Today’s song is one of my favorites by them, from Gimme Fiction. Which, by the way, is a
great title. What the title of “The Beast and Dragon, Adored” means I’m not at
all sure. But enough of the song’s lyrics are intelligible to me to make it
seem somewhat anthemic:
I got a feelin’
It don't come cheap
I got a feelin’
I got a feelin’
Oh and then it got to
me
It took its time a-working into my soul
I got to believe it come from rock and roll
Believe it come from rock and roll
It took its time a-working into my soul
I got to believe it come from rock and roll
Believe it come from rock and roll
It’s not too big a stretch to say that whatever feelings I can
most readily identify “come from rock and roll.” Literature, movies, poetry,
art, and even other people—sure, they all inspire “a feelin’,” but rock and
roll is in a sense the great motivator, at least once I learned to call it
that. For a time, I know, rock and roll was all that Fifties music, y’know,
like “Rock Around the Clock,” and so it was get up and boogie music, not nearly
expansive enough to work into my soul, as Britt Daniels sings here. What that
took was the British Invasion and the kinds of white soul it inspired. And
Daniels and Spoon are all over that.
On the slacker score, I really like “I been learning my
scene / I been watching my friends move away.” That’s killer. If your scene is a college town, you see a lot of people move away. The scene is
where you are, where you’re stuck maybe, and maybe it’s worth “learning” it,
though as friends move away it may be less and less the scene one aimed at: “I
had to find the feelin’ again,” “All I need is a crew,” “The meaning sat tight
/ Said ‘it’s not what you expected but it could be right.’” Well, there’s hope.

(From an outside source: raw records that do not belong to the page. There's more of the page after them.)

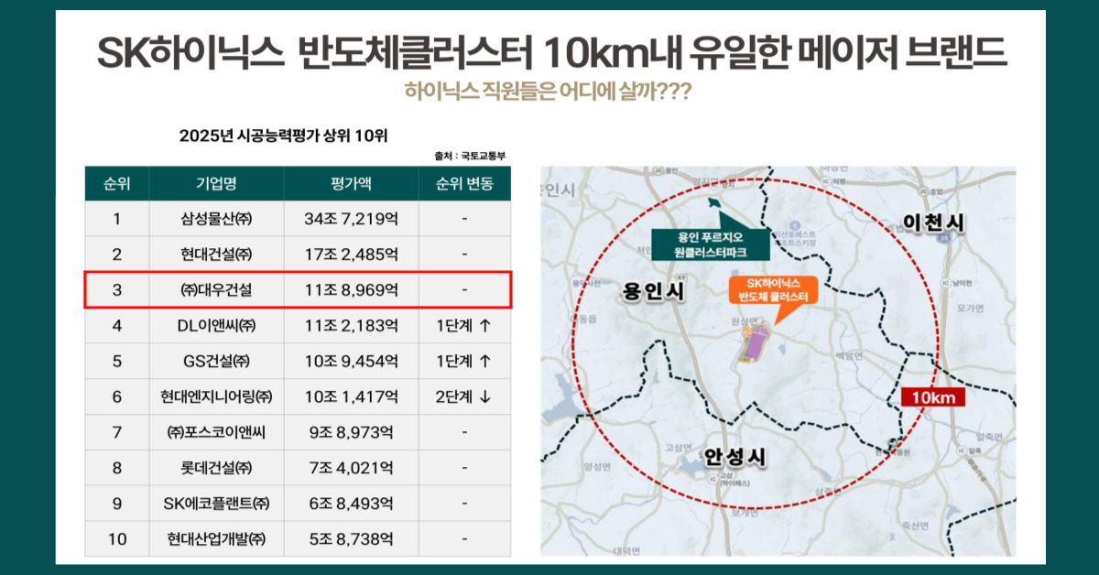Click the 순위 변동 column header
This screenshot has height=575, width=1099.
point(464,183)
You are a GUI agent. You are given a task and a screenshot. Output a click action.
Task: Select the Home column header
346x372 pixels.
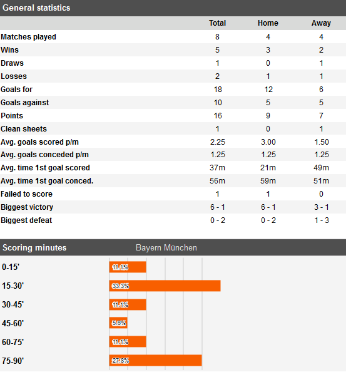click(x=268, y=23)
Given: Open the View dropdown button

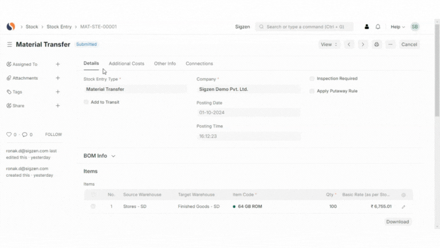Looking at the screenshot, I should pyautogui.click(x=329, y=44).
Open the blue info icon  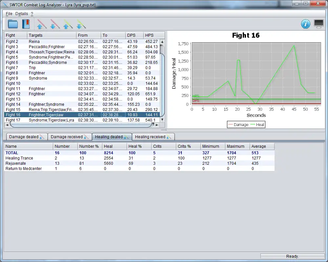[305, 24]
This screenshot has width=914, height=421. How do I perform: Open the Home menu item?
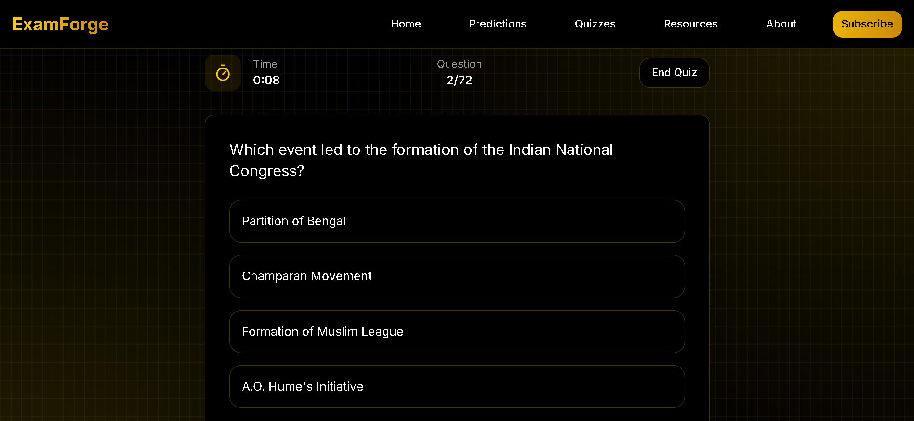pyautogui.click(x=406, y=24)
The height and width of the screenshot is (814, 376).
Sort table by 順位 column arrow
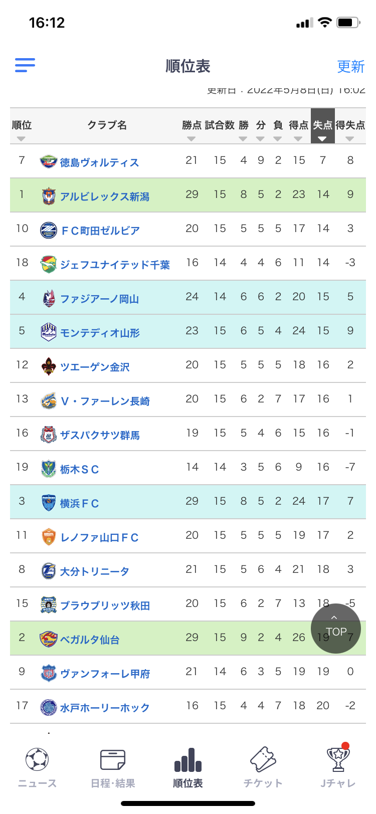(21, 139)
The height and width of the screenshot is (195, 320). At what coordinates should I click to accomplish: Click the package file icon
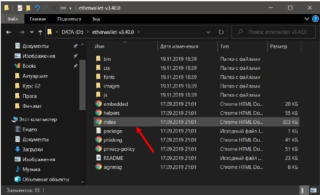pyautogui.click(x=98, y=131)
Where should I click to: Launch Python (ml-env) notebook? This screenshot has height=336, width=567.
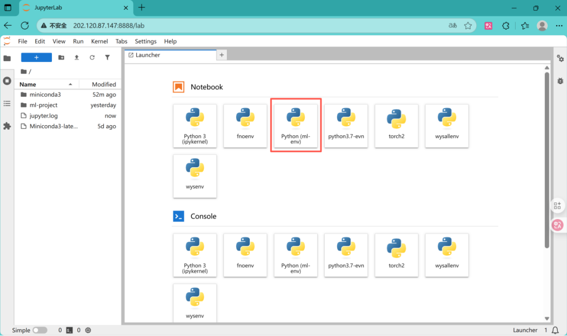click(296, 126)
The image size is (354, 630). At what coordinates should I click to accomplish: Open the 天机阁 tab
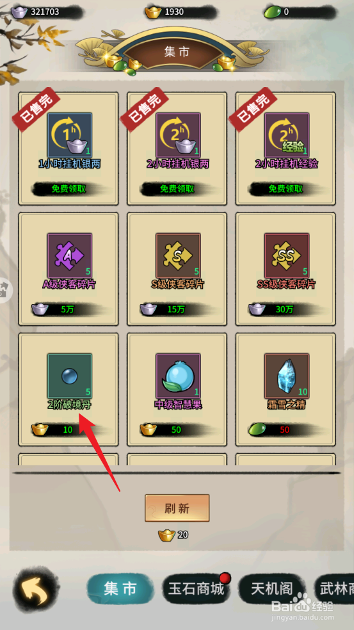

And “when you believe they call it rock and roll.”
So, the song is about believing in rock and roll, certainly.
But it’s also about believing in the things—the feelin’—that rock and roll
makes possible. And maybe even the scene and the crew and the great dominions
inspired by that sound. Because, while it’s fun to talk about songs and music
and words, the hardest thing to describe and account for is the sound. Spoon’s
sound is consistent and continues to develop. The guitar parts on Transference are more advanced—or, at
least, they do more for the songs—than on previous albums. Which is a way of commenting once again on
the idea that bands don’t really hit their stride till they get past the fourth
album mark.
And remember, friends, “when you don’t feel it, it shows,
they tear out your soul.” And when you do, well, call it rock’n’roll.